“Mi carta…

…que es feliz pues va a buscaros, / cuenta os dará de la memoria mía./ Aquel fantasma soy que por gustaros,/ soñó a estar viva a vuestro lado un día ”; es la historia de una dama que se despide de un compañero de viaje, con quien flirteó un año antes en El Tren Expreso (nombre de la obra) y que, habiendo convenido en que se verían tras ese lapso, sólo una carta le fue entregada al enamorado, con el desmayo romántico de que su pretendida había muerto. Poema de Campoamor.

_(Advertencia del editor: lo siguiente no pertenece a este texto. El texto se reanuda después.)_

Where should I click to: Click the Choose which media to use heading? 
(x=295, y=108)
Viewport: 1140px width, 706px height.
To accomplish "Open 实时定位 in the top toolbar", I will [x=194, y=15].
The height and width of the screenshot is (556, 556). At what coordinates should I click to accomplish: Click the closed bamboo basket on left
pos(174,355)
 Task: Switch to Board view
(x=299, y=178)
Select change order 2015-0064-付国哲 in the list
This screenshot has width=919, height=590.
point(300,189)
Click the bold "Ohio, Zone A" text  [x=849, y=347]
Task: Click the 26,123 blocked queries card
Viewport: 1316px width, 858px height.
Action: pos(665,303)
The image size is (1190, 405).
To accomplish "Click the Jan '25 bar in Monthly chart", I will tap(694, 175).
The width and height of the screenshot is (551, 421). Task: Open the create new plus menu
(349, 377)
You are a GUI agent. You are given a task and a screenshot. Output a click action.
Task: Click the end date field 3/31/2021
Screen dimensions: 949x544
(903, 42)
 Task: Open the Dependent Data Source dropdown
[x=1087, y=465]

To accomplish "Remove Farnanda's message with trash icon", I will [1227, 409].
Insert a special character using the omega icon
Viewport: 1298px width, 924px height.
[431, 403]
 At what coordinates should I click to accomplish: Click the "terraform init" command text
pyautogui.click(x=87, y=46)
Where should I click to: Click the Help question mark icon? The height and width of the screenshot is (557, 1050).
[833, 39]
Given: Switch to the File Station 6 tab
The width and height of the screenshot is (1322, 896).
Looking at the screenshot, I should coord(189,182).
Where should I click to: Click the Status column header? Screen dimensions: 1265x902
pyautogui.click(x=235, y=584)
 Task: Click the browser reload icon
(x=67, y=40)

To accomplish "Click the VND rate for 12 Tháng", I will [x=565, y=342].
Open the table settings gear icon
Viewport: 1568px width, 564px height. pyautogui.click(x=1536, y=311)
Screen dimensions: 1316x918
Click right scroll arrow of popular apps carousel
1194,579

Ya no se escriben cartas o acaso muy pocas de tono romántico. Escasea la buena letra, tan personalizada y exquisita como la de Belisario Betancur. La práctica de la escritura en caracteres de máquina enfrió la mano del escribiente o de la escribiente de antaño. Mi madre tenía una letra hermosa, genuino método Palmer.

En la segunda mitad del siglo pasado era ya imperativa la máquina de escribir (La Underwood, de la que hablaba el Tuerto López). Estoy en el predicamento de arrojar a la chimenea de mis horas frías una entrañable literatura epistolar, originaria de mi hermano, al que tanto y tantos amamos, quien me enviaba desde el Oriente del mundo unos tenues papeles de avión, sin un borrón o repisado, con textos sencillos, profundos, comprensibles. Por desgracia, demasiado personales para conservarlos, cuando ya la vida me está pidiendo que recoja y barra.

Se decía que la carta personal o afectiva debía ser escrita a mano. No sé si será en papel ni tampoco si será manuscrita la que “desde el fondo de su corazón ” le hizo llegar el presidente Juan Manuel Santos a su antiguo jefe y presidente, Álvaro Uribe Vélez. Carta histórica que se hace pública porque es una constancia, más que otra cosa, de la cual no se esperaba una respuesta positiva, no tanto porque fuera testarudo el destinatario, cuanto por la improcedencia de intención del remitente.

Tengo entre mi archivo, en la letra B, una carta de Bolívar, sin contestar (¡!); cartas famosas es lo que hay, desde las Epístolas de San Pablo, hermosísima la primera a los Corintios; cartas como la de Jamaica, del Libertador; la de Bruselas, de Carlos Lleras Restrepo; la carta de Washington, de Laureano Gómez, en que repudia desde el exilio los atentados que sufrieron los diarios y residencias liberales, así no parezca verosímil. Poseo en original de este mismo presidente la dirigida al eminente padre Félix Restrepo, S.J., académico y rector, con reparos amargos de aquellos que le ocasionó la pérdida abrupta del poder a manos de la dictadura y para regocijo de sus enemigos políticos, por ahí latentes.

Santos Calderón lega a la posteridad esa su Epístola a los Uribenses, con un resumen de su acción más osada, el apaciguamiento con la guerrilla, todo lo discutido que éste haya sido y será. Y deja expósita la discordia con su antecesor, brecha que queda abierta al porvenir.